Il presente protocollo descrive le fasi e i punti chiave della laminotomia unilaterale endoscopica lombare per la decompressione bilaterale per il trattamento della stenosi spinale lombare degenerativa.

Abstract

La stenosi spinale lombare (LSS) comporta il restringimento del canale spinale a causa di cambiamenti degenerativi nelle articolazioni vertebrali, nei dischi intervertebrali e nei legamenti. La LSS comprende la stenosi del canale centrale (CCS), la stenosi del recesso laterale (LRS) e la stenosi del forame intervertebrale (IFS). L'utilizzo della laminotomia unilaterale endoscopica lombare per la decompressione bilaterale (LE-ULBD) ha guadagnato popolarità nel trattamento della CCS e della LRS. Questa popolarità è attribuita al rapido sviluppo degli strumenti endoscopici e al progresso della filosofia endoscopica.

In questo rapporto tecnico, viene fornita un'introduzione dettagliata ai passaggi e ai punti chiave di LE-ULBD. Contemporaneamente, è stata condotta una revisione retrospettiva di 132 pazienti consecutivi sottoposti a LE-ULBD per stenosi del canale centrale e/o del recesso laterale. I risultati dopo più di due anni di follow-up sono stati valutati utilizzando il punteggio analogico visivo (VAS), l'indice di disabilità Oswestry (ODI), i punteggi dell'Associazione ortopedica giapponese (JOA) e i criteri MacNab modificati per valutare l'efficacia chirurgica. Tutti i 132 pazienti sono stati sottoposti con successo a LE-ULBD. Tra questi, 119 pazienti sono stati valutati come "eccellenti", mentre 13 pazienti sono stati valutati come "buoni" sulla base dei criteri MacNab modificati durante l'ultimo follow-up. In quattro casi si sono verificate lacerazioni durali accidentali, ma non ci sono stati ematomi epidurali post-operatori o infezioni. L'esperienza dimostra che LE-ULBD è un approccio meno invasivo, efficace e sicuro. Può essere considerato come un'opzione alternativa per il trattamento di pazienti con stenosi del canale centrale lombare e/o stenosi da incasso laterale.

Introduzione

La stenosi spinale lombare degenerativa (DLSS) può derivare da alterazioni delle strutture anatomiche ossee, discali, capsulari o legamentose. Clinicamente, la LSS si presenta con una serie di sintomi, tra cui dolore sciatico irradiato alle gambe, claudicatio neurogena durante la deambulazione e disturbi sensoriali, che influenzano in modo significativo la qualità della vita dei pazienti 1,2,3. Un periodo iniziale di gestione conservativa di due mesi è l'approccio terapeutico raccomandato per la LSS. Se le misure conservative si rivelano inefficaci, il passaggio alla terapia chirurgica di decompressione diventa la raccomandazione successiva.

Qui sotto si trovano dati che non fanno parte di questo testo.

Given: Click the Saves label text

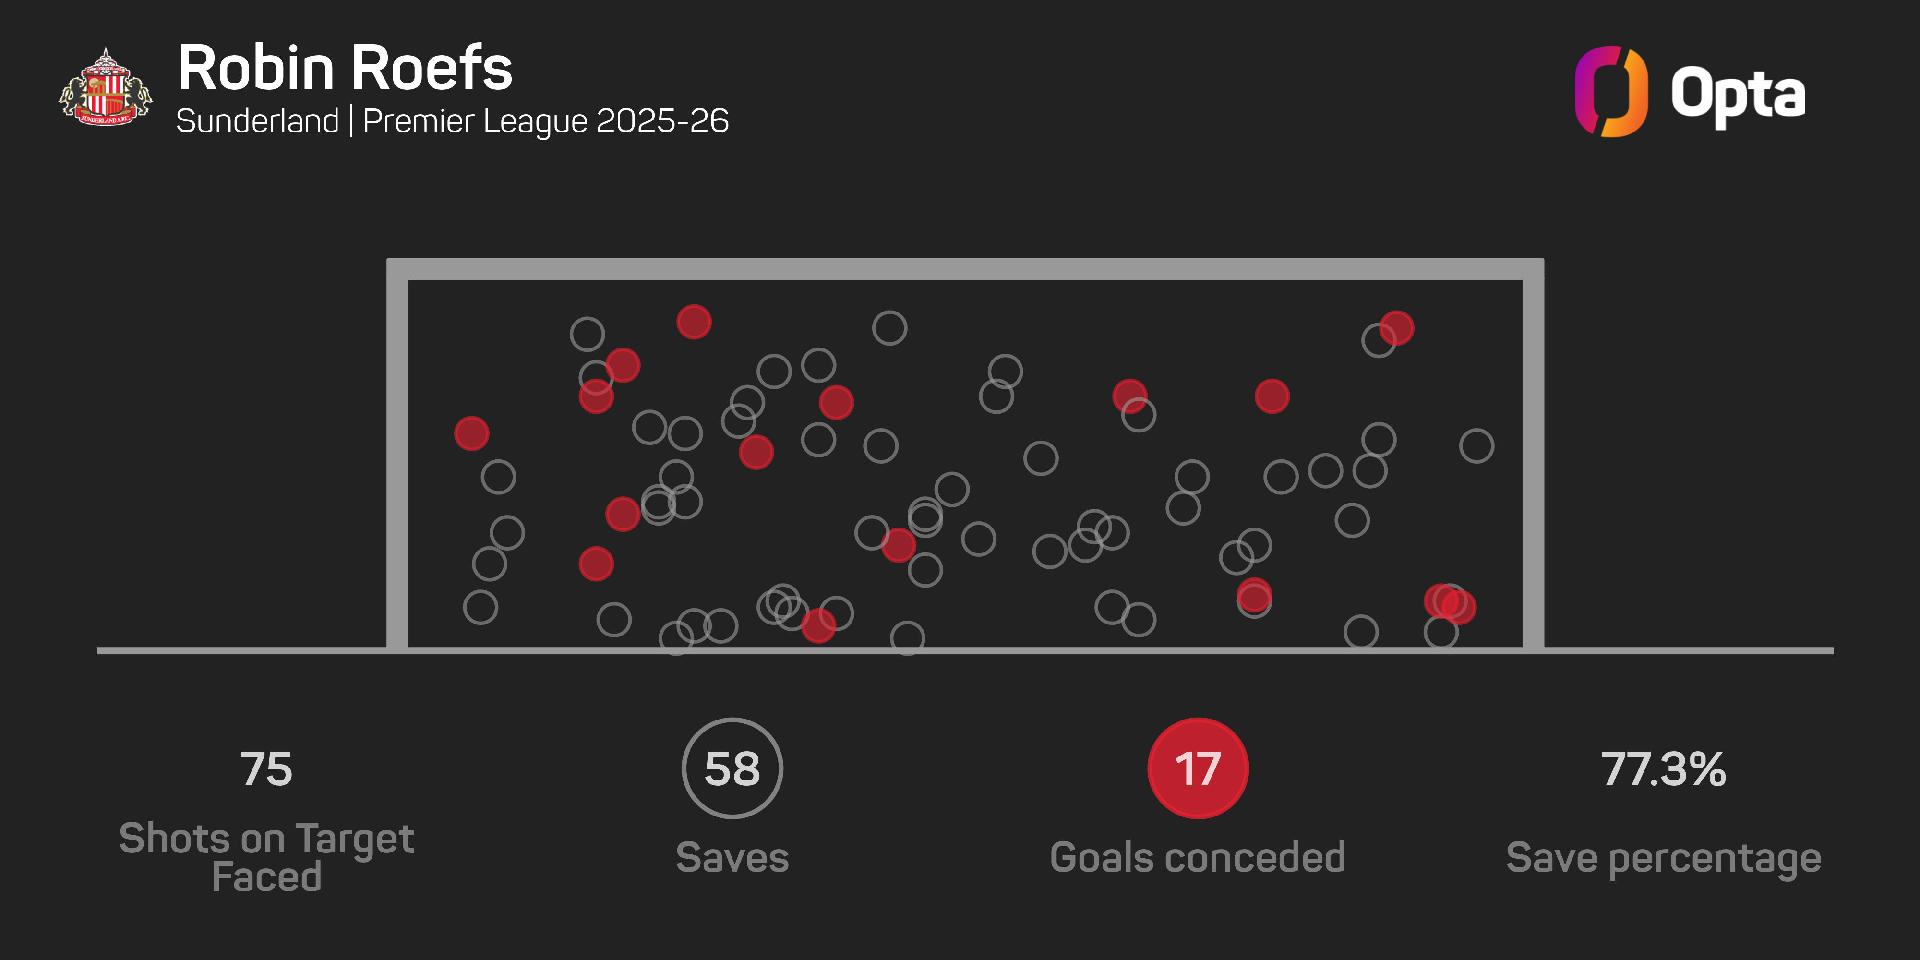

Storicamente, la laminectomia a cielo aperto è stata l'approccio chirurgico tradizionale per affrontare la stenosi spinale. Studi peer-reviewed ne hanno confermato la sicurezza e il rapporto costo-efficacia, con risultati che mostrano una notevole superiorità rispetto agli interventi non chirurgici 4,5,6,7,8. Tuttavia, le complessità coinvolte nel raggiungimento di una decompressione ossea completa dei componenti neurali possono introdurre il rischio di instabilità spinale segmentale. Ciò può portare alla recidiva dei sintomi o alla successiva necessità di artrodesi 9,10. In particolare, Ghogawala et al.11 hanno documentato che circa il 34% dei pazienti, dopo essere stati sottoposti a laminectomia tradizionale per stenosi spinale lombare con concomitante spondilolistesi spinale stabile, ha richiesto un intervento chirurgico di revisione entro quattro anni dall'intervento.

Negli ultimi cinquant'anni, è diventato evidente un notevole spostamento verso procedure chirurgiche spinali minimamente invasive. L'obiettivo generale è stato quello di ridurre la disgregazione tissutale correlata all'approccio e successivamente mitigare il disagio e la disabilità post-operatoria. Questa transizione si allinea perfettamente con l'avvento e la progressione della chirurgia endoscopica percutanea della colonna vertebrale.

Sincronizzati con i progressi della tecnologia endoscopica e una comprensione approfondita delle complessità anatomiche endoscopiche, i chirurghi endoscopici della colonna vertebrale contemporanei sono ora attrezzati per affrontare uno spettro di presentazioni LSS in modo sicuro ed efficace. In particolare, la laminotomia unilaterale endoscopica lombare per decompressione bilaterale (LE-ULBD) ha guadagnato terreno come modalità preferita per la gestione della LSS 12,13,14,15,16,17 (Figura 1). I principali vantaggi di LE-ULBD includono requisiti minimi di incisione, prevenzione della rottura dei tessuti molli e della denervazione muscolare, insieme a una migliore visualizzazione.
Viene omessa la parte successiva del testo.